Anonymous Monk has asked for the wisdom of the Perl Monks concerning the following question:

Hello Monks, I'm a bit baffled by a disappearing string. Maybe someone can offer some insight. I have a a multi-line string that MAY have embedded full line comments from the start of the string. I want to remove the comments.
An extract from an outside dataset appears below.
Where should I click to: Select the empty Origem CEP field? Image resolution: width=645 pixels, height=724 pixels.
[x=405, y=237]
Here is a sample:

my $string = "--This is a comment\n--This Comment continues here\nNOT a comment";

My desired output is: $string = "NOT a comment"
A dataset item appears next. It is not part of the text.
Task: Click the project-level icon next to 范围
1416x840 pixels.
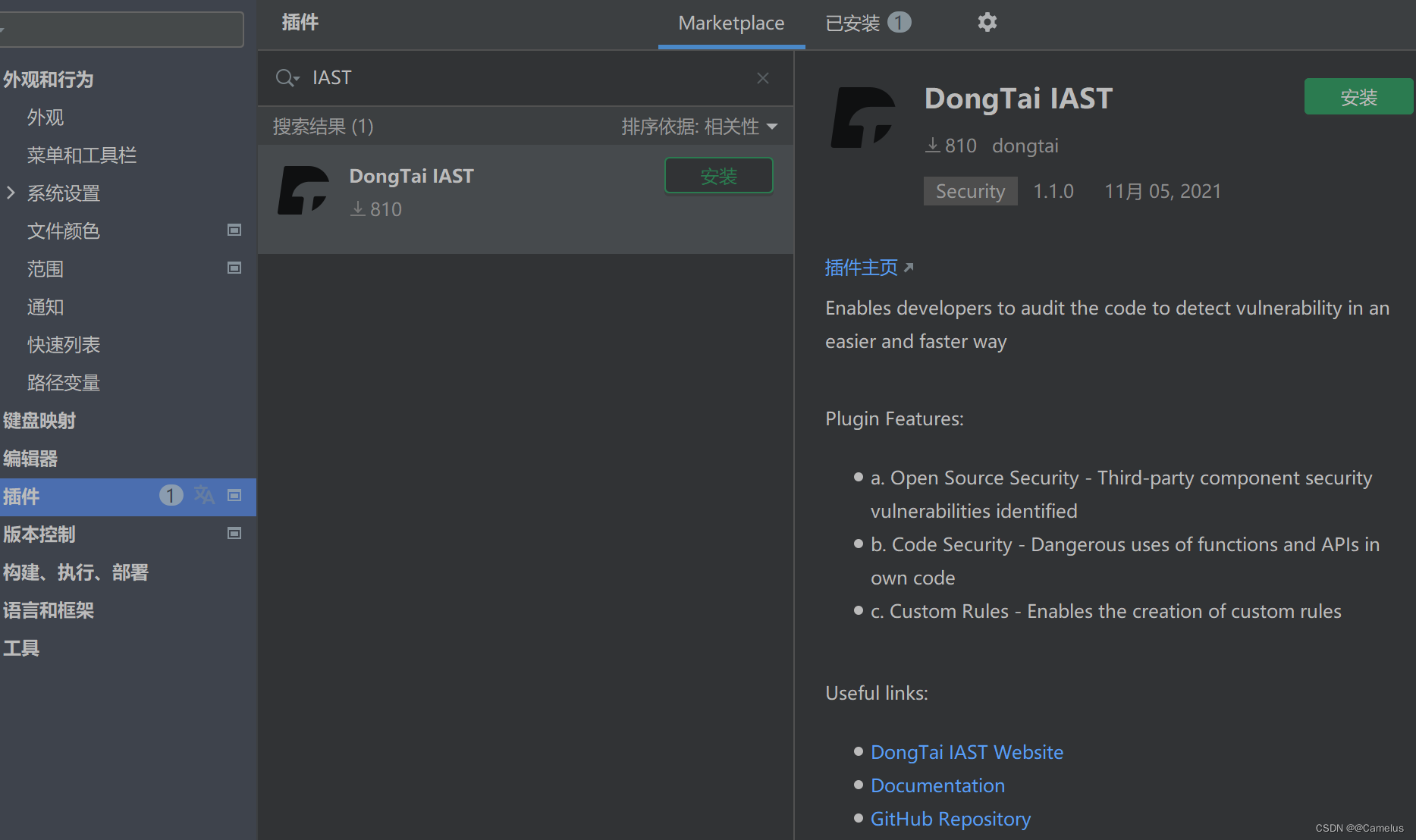Action: 234,268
But when I run my code, I get $string = "--This Comment continues here"

#!/usr/bin/perl -w #use strict; my $count = 1; my $string = "--This is a comment\n--This Comment continues here\nNOT +a comment"; while( $string =~ m/^--.*\n(.*)/ ) { #Debug Output print "ORIGINAL $count: $string\n****\n"; $string = $1; #Debug Output print "\n+++\nMODIFIED $count: $string\n"; $count++; } print "DONE $count: $string\n"; exit; __OUTPUT__ +++ MODIFIED 1: --This Comment continues here DONE 2: --This Comment continues here C:\temp>perl strip.pl ORIGINAL 1: --This is a comment --This Comment continues here NOT a comment **** +++ MODIFIED 1: --This Comment continues here DONE 2: --This Comment continues here C:\temp>perl strip.pl ORIGINAL 1: --This is a comment --This Comment continues here NOT a comment **** +++ MODIFIED 1: --This Comment continues here DONE 2: --This Comment continues here

Replies are listed 'Best First'.
Re: Removing nested comments with regexes
by Thelonius (Priest) on May 18, 2003 at 21:03 UTC
    The problem is that the dot "." does not match "\n". So after the first match, $1 = "--This Comment continues here" without the "\n" and following line. If you use the /s modifier, dot will match "\n", but then you have to be careful of matching too much, that is, the "^--.*\n" would then match many lines. There are several solutions to this, such as /^--.*?\n(.*)/s or /^--[^\n]*\n(.*)/s, but it might be simpler to do just this:
    while ($string =~ s/^--.*\n$//m) { print "string = $string\nDeleted $1\ncount=$count\n"; $count++; }

      However, your code will stop working if you consider

      my $string = "--This is a comment\nNot a comment\n" . "--This Comment continues here\nNOT a comment";

      Comments do not necessarily occur at the beginning of the (rest of the) string. (At least that's how I understood the question.) I propose to simply do

      my $string = "..."; $string =~ s/(^|\n)--[^\n]+//g; print "No comments: $string\n";

      If you're perfectionistic, you will notice that this will leave a leading newline if the string starts with a comment. You can fix that by using

      my $string = "..."; $string =~ s/\n--[^\n]+//g; $string =~ s/^--[^\n]+\n//; print "No comments: $string\n";
      Thanks for the substitution idea!

      I removed the "$" and the from the regex since it wouldn't match the data correctly. Also in your example there is no longer a grouping on $1. Here is the fixed code:

      my $count = 1; my $string = "--This is a comment\n--This Comment continues here\nNOT +a comment;\n"; print "Original: $string\n"; while ($string =~ s/^--.*\n//m) { print "string = $string\ncount=$count\n"; $count++; } print "Final: $string\n"; exit;
Re: Removing nested comments with regexes
by graff (Chancellor) on May 19, 2003 at 01:54 UTC
    Since the problem involves whole lines, you could split the multi-line string at line breaks, and use grep to ignore the lines you don't want:
    @wanted_lines = grep !/^--/, split( /\n/, $string );